Moreover, it is observed that nnU-Net and SegResNet have competitive benchmarks in these experiments, with nnU-Net demonstrating a slightly better performance. On the other hand, TransBTS, which is a ViT-based methodology, performs sub-optimally in comparison to other models. The sub-optimal performance of TransBTS could be attributed to its inefficient architecture in which the ViT is only utilized in the bottleneck as a standalone attention module, and without any connection to the decoder in different resolutions.

Table 2. Five-fold cross-validation benchmarks in terms of mean Dice score values. ET, WT and TC denote Enhancing Tumor, Whole Tumor and Tumor Core respectively.
Table 3. BraTS 2021 validation dataset benchmarks in terms of mean Dice score and Hausdorff distance values.
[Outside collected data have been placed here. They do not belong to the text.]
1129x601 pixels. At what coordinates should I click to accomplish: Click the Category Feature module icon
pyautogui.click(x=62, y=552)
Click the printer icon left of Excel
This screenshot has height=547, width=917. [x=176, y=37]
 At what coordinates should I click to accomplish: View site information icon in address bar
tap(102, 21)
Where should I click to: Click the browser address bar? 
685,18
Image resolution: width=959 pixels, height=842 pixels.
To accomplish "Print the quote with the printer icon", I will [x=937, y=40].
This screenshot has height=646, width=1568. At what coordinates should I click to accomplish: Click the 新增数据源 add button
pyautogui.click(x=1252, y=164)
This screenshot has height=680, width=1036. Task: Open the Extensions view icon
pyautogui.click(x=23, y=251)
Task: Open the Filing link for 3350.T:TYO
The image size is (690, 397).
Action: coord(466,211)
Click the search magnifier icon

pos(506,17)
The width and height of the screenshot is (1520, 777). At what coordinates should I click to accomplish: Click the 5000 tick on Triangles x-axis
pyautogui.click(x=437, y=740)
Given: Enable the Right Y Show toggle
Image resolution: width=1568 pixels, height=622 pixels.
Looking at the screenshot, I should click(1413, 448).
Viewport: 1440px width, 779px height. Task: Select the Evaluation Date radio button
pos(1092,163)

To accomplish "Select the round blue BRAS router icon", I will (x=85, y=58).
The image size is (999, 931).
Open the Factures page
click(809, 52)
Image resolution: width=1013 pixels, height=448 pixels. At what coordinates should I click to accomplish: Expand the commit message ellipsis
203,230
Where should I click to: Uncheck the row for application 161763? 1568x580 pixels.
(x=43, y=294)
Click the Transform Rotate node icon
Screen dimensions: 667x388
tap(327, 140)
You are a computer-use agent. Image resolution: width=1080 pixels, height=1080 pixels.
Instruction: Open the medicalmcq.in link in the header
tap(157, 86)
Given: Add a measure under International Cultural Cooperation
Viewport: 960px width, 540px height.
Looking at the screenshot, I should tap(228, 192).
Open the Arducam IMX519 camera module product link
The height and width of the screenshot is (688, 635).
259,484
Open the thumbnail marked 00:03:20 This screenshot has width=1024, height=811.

ET, WT and TC denote Enhancing Tumor, Whole Tumor and Tumor Core respectively.

The segmentation performance of Swin UNETR in the BraTS 2021 validation set is presented in Table 3. According to the official challenge resultsFootnote 3, our benchmarks (Team: NVOptNet) are considered as one of the top-ranking methodologies across more than 2000 submissions during the validation phase, hence being the first transformer-based model to place competitively in BraTS challenges. In addition, the segmentation outputs of Swin UNETR for several cases in the validation set are illustrated in Fig. 3. Consistent with quantitative benchmarks, the segmentation outputs are well-delineated for all three sub-regions.

Furthermore, the segmentation performance of Swin UNETR in the BraTS 2021 testing set is reported in Table 4. We observe that the segmentation performance of ET and WT are very similar to those of the validation benchmarks. However, the segmentation performance of TC is decreased by \(0.9\%\).

Table 4. BraTS 2021 testing dataset benchmarks in terms of mean Dice score and Hausdorff distance values. ET, WT and TC denote Enhancing Tumor, Whole Tumor and Tumor Core respectively.

5 Conclusion

In this paper, we introduced Swin UNETR which is a novel architecture for semantic segmentation of brain tumors using multi-modal MRI images. Our proposed model has a U-shaped network design and uses a Swin transformer as the encoder and CNN-based decoder that is connected to the encoder via skip connections at different resolutions. We have validated the effectiveness of our approach by in the BraTS 2021 challenge. Our model ranks among top-performing approaches in the validation phase and demonstrates competitive performance in the testing phase. We believe that Swin UNETR could be the foundation of a new class of transformer-based models with hierarchical encoders for the task of brain tumor segmentation.